• TEXT PASSAGE
WASHINGTON (AP) _ The Supreme Court today agreed to decide whether a Montana man convicted of fondling a child may be forced to attend a therapy program for sex offenders.

The court said it will review a ruling that said requiring Donald Imlay to receive treatment would force him to admit guilt and violate his right against self-incrimination.

Imlay was found guilty of sexually assaulting a 7-year-old girl at his Great Falls, Mont., grocery store on April 11, 1989. The child said Imlay, 56 at the time, had fondled her.

A judge sentenced Imlay to five years in prison, but suspended the sentence on the condition he attend a counseling program for sex offenders.

A psychologist who examined Imlay said he was severely depressed and was suffering from post-traumatic stress syndrome. The judge concluded that Imlay was not dangerous and was not likely to molest anyone again.

Imlay attended a sex-offender program six times over a six-month period but continually denied he had assaulted the young girl. The social worker who was counseling Imlay said it was pointless to continue the therapy because Imlay refused to admit guilt.

The therapist recommended that Imlay be confined as a patient for further treatment. The only such program in Montana is at the state prison.

A state judge then revoked Imlay's probation, ordered him to prison and said he should not be paroled until he completes the sexual-offender treatment program there.

• PROBLEM DESCRIPTION
Return the portion of the Supreme Court news report that begins at the words "WASHINGTON (AP) _" and stops after "had fondled her.", copied word for word.

• INFORMATION SUPPLIED

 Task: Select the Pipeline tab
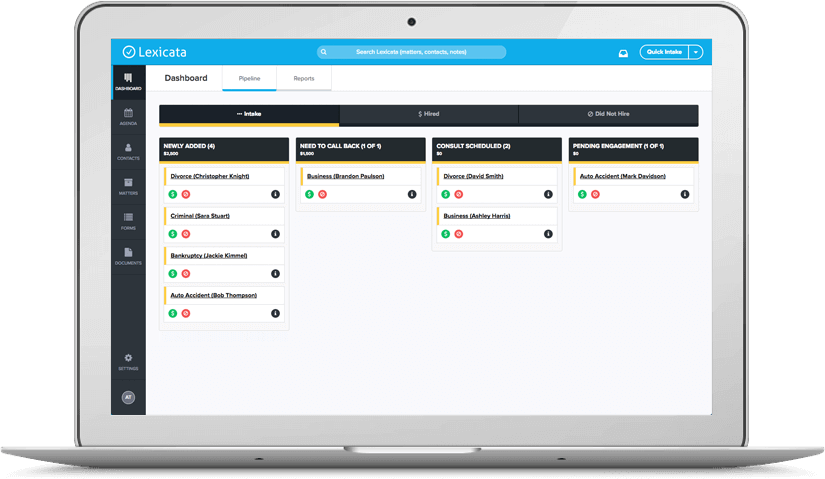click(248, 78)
==
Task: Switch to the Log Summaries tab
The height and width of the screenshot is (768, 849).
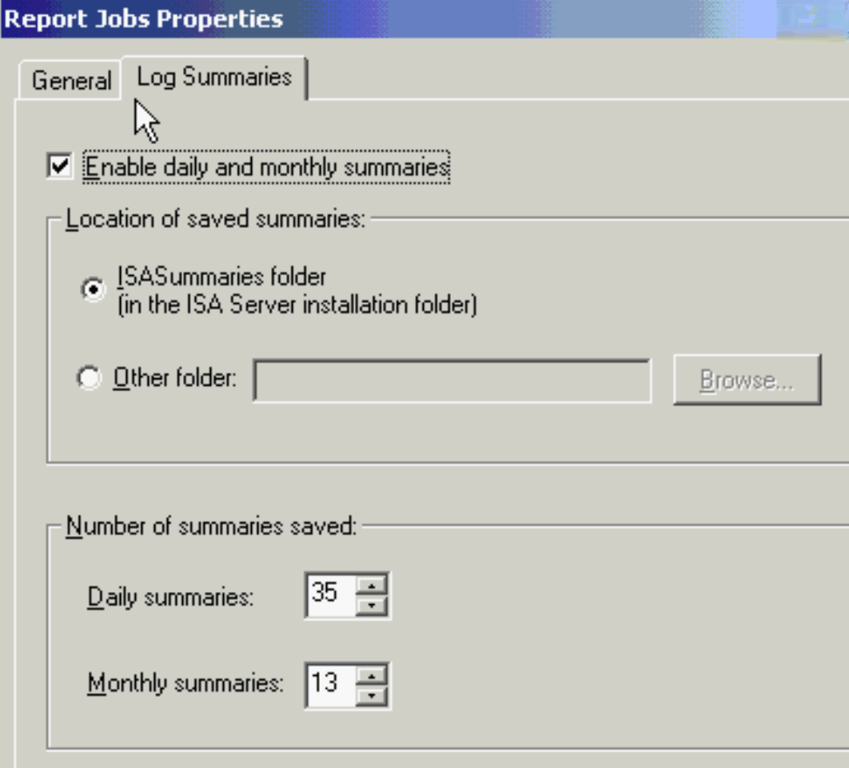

• ANSWER BOX
WASHINGTON (AP) _ The Supreme Court today agreed to decide whether a Montana man convicted of fondling a child may be forced to attend a therapy program for sex offenders.

The court said it will review a ruling that said requiring Donald Imlay to receive treatment would force him to admit guilt and violate his right against self-incrimination.

Imlay was found guilty of sexually assaulting a 7-year-old girl at his Great Falls, Mont., grocery store on April 11, 1989. The child said Imlay, 56 at the time, had fondled her.